**PROMPT**
What you give back must match the records below exactly.

━━ TASK MATERIAL

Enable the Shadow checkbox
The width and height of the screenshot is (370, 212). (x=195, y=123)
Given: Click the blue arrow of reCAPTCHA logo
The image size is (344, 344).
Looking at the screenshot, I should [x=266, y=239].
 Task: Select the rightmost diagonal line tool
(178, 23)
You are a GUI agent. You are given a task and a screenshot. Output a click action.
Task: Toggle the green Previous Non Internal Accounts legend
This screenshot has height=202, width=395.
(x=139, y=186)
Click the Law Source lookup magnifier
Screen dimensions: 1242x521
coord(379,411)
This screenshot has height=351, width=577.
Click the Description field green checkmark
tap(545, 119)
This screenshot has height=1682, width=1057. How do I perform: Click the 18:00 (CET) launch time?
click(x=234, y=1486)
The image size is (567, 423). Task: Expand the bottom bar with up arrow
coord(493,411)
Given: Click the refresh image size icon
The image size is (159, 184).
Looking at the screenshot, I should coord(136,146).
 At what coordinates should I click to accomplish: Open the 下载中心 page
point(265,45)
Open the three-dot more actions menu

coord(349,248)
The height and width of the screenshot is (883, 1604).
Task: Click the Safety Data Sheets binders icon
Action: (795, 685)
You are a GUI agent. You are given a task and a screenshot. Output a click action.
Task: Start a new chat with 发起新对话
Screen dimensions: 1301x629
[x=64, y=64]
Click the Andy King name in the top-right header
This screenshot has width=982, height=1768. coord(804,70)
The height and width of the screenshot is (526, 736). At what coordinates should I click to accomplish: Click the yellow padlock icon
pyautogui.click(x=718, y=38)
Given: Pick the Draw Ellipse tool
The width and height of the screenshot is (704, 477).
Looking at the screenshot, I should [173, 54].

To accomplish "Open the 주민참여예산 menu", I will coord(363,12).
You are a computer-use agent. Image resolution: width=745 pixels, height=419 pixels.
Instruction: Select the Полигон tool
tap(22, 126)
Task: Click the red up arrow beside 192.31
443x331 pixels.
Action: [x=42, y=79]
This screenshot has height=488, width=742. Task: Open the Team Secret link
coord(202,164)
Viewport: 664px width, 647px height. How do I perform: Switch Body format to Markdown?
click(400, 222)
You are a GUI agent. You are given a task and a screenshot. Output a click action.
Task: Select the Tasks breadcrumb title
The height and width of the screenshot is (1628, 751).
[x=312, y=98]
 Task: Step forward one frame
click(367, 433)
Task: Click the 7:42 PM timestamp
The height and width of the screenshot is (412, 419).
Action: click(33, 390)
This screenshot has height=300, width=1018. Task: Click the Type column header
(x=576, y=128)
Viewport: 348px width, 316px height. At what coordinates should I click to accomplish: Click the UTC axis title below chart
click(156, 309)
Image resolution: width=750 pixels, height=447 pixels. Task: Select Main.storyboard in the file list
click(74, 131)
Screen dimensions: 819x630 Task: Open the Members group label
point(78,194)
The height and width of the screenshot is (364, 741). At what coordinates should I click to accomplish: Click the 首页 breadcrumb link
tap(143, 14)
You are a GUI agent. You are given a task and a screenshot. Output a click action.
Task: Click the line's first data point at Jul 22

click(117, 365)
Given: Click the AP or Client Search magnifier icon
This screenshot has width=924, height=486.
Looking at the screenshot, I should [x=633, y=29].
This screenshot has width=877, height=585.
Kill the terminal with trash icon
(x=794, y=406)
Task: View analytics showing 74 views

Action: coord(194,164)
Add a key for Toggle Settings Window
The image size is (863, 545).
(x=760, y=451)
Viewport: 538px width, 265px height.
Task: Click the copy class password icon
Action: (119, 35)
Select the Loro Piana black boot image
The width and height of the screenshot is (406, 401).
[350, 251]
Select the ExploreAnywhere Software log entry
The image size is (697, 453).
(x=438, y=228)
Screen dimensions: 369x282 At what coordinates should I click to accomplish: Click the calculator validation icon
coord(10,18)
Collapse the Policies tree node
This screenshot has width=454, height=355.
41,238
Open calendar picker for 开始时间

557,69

━━━━

**EXERCISE SOLUTION**
Enable the Shadow checkbox
The width and height of the screenshot is (370, 212). (x=195, y=123)
Given: Click the blue arrow of reCAPTCHA logo
The image size is (344, 344).
Looking at the screenshot, I should [x=266, y=239].
 Task: Select the rightmost diagonal line tool
(178, 23)
You are a GUI agent. You are given a task and a screenshot. Output a click action.
Task: Toggle the green Previous Non Internal Accounts legend
This screenshot has height=202, width=395.
(x=139, y=186)
Click the Law Source lookup magnifier
Screen dimensions: 1242x521
coord(379,411)
This screenshot has height=351, width=577.
Click the Description field green checkmark
tap(545, 119)
This screenshot has height=1682, width=1057. How do I perform: Click the 18:00 (CET) launch time?
click(x=234, y=1486)
The image size is (567, 423). Task: Expand the bottom bar with up arrow
coord(493,411)
Given: Click the refresh image size icon
The image size is (159, 184).
Looking at the screenshot, I should coord(136,146).
 At what coordinates should I click to accomplish: Open the 下载中心 page
point(265,45)
Open the three-dot more actions menu

coord(349,248)
The height and width of the screenshot is (883, 1604).
Task: Click the Safety Data Sheets binders icon
Action: (795, 685)
You are a GUI agent. You are given a task and a screenshot. Output a click action.
Task: Start a new chat with 发起新对话
Screen dimensions: 1301x629
[x=64, y=64]
Click the Andy King name in the top-right header
This screenshot has width=982, height=1768. coord(804,70)
The height and width of the screenshot is (526, 736). At what coordinates should I click to accomplish: Click the yellow padlock icon
pyautogui.click(x=718, y=38)
Given: Pick the Draw Ellipse tool
The width and height of the screenshot is (704, 477).
Looking at the screenshot, I should [173, 54].

To accomplish "Open the 주민참여예산 menu", I will coord(363,12).
You are a computer-use agent. Image resolution: width=745 pixels, height=419 pixels.
Instruction: Select the Полигон tool
tap(22, 126)
Task: Click the red up arrow beside 192.31
443x331 pixels.
Action: [x=42, y=79]
This screenshot has height=488, width=742. Task: Open the Team Secret link
coord(202,164)
Viewport: 664px width, 647px height. How do I perform: Switch Body format to Markdown?
click(400, 222)
You are a GUI agent. You are given a task and a screenshot. Output a click action.
Task: Select the Tasks breadcrumb title
The height and width of the screenshot is (1628, 751).
[x=312, y=98]
 Task: Step forward one frame
click(367, 433)
Task: Click the 7:42 PM timestamp
The height and width of the screenshot is (412, 419).
Action: click(33, 390)
This screenshot has height=300, width=1018. Task: Click the Type column header
(x=576, y=128)
Viewport: 348px width, 316px height. At what coordinates should I click to accomplish: Click the UTC axis title below chart
click(156, 309)
Image resolution: width=750 pixels, height=447 pixels. Task: Select Main.storyboard in the file list
click(74, 131)
Screen dimensions: 819x630 Task: Open the Members group label
point(78,194)
The height and width of the screenshot is (364, 741). At what coordinates should I click to accomplish: Click the 首页 breadcrumb link
tap(143, 14)
You are a GUI agent. You are given a task and a screenshot. Output a click action.
Task: Click the line's first data point at Jul 22

click(117, 365)
Given: Click the AP or Client Search magnifier icon
This screenshot has width=924, height=486.
Looking at the screenshot, I should [x=633, y=29].
This screenshot has width=877, height=585.
Kill the terminal with trash icon
(x=794, y=406)
Task: View analytics showing 74 views

Action: coord(194,164)
Add a key for Toggle Settings Window
The image size is (863, 545).
(x=760, y=451)
Viewport: 538px width, 265px height.
Task: Click the copy class password icon
Action: (119, 35)
Select the Loro Piana black boot image
The width and height of the screenshot is (406, 401).
[350, 251]
Select the ExploreAnywhere Software log entry
The image size is (697, 453).
(x=438, y=228)
Screen dimensions: 369x282 At what coordinates should I click to accomplish: Click the calculator validation icon
coord(10,18)
Collapse the Policies tree node
This screenshot has width=454, height=355.
41,238
Open calendar picker for 开始时间

557,69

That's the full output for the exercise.